RAET header field defaults

PACKET_DEFAULTS = odict([
                            ('sh', DEFAULT_SRC_HOST),
                            ('sp', RAET_PORT),
                            ('dh', DEFAULT_DST_HOST),
                            ('dp', RAET_PORT),
                            ('ri', 'RAET'),
                            ('vn', 0),
                            ('pk', 0),
                            ('pl', 0),
                            ('hk', 0),
                            ('hl', 0),
                            ('se', 0),
                            ('de', 0),
                            ('cf', False),
                            ('bf', False),
                            ('nf', False),
                            ('df', False),
                            ('vf', False),
                            ('si', 0),
                            ('ti', 0),
                            ('tk', 0),
                            ('dt', 0),
                            ('oi', 0),
                            ('wf', False),
                            ('sn', 0),
                            ('sc', 1),
                            ('ml', 0),
                            ('sf', False),
                            ('af', False),
                            ('bk', 0),
                            ('ck', 0),
                            ('fk', 0),
                            ('fl', 0),
                            ('fg', '00'),
                      ])

Any key-value based schema standard specification may benefit from an intelligent default policy to greatly increase the expressive power of the schema. This becomes even more important where security is concerned as the intelligent default might be the most secure set of options thus helping the user be more secure and more expressive. Moreover expressive power is about conveying meaning more simply which makes it easier to implement and incentivizes adoption.

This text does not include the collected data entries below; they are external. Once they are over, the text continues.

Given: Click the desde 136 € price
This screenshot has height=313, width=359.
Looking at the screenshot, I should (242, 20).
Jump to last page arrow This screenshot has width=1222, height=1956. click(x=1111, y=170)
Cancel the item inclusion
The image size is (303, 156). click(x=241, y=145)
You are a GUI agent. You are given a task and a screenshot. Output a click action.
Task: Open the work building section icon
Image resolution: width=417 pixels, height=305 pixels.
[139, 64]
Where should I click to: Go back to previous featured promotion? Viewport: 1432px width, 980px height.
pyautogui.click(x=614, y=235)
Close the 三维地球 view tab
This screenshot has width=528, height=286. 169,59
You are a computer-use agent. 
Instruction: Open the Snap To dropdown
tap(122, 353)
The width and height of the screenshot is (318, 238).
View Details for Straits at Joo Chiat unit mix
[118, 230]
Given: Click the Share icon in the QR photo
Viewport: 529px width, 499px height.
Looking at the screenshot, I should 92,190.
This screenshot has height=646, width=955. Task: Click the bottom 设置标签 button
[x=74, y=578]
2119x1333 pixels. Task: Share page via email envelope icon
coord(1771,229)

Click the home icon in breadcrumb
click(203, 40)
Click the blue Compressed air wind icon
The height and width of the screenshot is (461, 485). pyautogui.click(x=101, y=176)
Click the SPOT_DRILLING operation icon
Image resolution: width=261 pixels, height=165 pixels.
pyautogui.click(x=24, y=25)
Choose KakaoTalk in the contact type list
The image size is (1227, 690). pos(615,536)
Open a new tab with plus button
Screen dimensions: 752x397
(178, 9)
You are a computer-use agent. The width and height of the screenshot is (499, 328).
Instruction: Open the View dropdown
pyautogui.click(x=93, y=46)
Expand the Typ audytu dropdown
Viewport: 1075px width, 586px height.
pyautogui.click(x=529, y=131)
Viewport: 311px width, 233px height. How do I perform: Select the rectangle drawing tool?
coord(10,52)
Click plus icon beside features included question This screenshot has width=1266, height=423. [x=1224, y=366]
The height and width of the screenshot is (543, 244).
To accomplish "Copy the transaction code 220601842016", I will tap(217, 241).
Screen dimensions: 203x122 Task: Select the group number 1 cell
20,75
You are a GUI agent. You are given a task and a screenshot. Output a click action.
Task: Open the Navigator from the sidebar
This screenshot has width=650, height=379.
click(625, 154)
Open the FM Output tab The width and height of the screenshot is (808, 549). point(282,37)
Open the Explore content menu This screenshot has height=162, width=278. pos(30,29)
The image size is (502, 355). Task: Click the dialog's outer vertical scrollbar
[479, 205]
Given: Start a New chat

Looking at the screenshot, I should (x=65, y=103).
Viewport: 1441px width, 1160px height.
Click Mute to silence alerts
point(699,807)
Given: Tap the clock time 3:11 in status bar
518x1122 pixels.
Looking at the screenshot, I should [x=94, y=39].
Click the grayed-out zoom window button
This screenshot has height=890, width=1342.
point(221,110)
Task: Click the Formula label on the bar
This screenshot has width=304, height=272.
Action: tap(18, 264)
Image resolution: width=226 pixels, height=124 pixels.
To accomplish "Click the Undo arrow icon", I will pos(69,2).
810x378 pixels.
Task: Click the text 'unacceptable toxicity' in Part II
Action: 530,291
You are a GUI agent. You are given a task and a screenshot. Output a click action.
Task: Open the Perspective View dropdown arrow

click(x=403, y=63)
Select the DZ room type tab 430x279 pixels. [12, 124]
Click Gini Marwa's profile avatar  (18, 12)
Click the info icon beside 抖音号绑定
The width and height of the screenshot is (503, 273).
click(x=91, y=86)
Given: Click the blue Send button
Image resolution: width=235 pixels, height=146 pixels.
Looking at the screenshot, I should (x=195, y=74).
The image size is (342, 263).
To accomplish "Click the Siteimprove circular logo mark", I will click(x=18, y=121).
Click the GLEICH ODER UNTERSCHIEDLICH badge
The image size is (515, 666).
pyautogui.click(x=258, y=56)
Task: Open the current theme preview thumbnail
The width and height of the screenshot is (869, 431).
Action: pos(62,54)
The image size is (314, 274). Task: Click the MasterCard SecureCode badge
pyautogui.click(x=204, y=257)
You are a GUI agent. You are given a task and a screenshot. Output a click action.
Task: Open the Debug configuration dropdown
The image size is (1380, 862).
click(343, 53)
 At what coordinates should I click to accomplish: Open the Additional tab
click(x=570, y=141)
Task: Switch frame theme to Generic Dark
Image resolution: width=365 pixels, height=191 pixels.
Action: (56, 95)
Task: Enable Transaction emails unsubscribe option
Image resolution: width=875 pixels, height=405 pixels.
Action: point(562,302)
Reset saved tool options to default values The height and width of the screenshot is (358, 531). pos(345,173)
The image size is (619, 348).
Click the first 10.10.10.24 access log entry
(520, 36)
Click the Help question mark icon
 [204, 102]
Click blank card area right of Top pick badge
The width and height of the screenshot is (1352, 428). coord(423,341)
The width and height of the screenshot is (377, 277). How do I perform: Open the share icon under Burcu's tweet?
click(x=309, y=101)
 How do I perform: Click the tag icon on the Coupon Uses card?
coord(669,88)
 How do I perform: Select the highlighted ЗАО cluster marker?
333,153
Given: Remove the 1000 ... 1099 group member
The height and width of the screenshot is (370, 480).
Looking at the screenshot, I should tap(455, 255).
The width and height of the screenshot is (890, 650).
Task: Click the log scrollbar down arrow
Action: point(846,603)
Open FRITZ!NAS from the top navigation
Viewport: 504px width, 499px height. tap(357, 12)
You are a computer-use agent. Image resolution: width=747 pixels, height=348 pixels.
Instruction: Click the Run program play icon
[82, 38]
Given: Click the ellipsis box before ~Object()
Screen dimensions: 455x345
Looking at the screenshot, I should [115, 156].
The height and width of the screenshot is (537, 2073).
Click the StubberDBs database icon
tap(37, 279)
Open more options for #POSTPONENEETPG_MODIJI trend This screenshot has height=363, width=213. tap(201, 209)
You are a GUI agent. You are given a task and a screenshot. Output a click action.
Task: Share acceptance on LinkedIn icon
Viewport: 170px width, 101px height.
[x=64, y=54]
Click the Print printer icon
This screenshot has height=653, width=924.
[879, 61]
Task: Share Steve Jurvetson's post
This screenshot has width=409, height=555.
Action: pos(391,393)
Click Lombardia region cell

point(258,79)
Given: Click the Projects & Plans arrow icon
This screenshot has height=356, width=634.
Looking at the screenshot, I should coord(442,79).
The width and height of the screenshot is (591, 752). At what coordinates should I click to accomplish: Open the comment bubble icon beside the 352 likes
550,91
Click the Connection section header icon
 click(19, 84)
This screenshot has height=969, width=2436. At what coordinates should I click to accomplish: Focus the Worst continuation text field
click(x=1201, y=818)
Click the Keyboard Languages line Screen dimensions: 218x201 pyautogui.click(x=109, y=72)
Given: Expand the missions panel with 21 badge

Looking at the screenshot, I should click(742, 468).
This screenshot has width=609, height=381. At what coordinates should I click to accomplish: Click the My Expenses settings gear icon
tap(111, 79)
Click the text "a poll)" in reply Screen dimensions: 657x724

Essential vs. Optional Elements

Another related technique for increasing expressive power is to distinguish between essential and optional elements in a given representation. Any essential elements should be expressed as explicitly as possible (when not defaulted); that is, it should not be looked up and should either not be indirected or have minimal indirection. External lookups are expensive. Moreover, hiding essential elements behind multiple levels of indirection may make it harder to understand the conveyed meaning (adding dependencies and hence complexity). An important meaningful difference that should be apparent is whenever an essential element is not set to a default value. This difference should not be hidden behind indirection.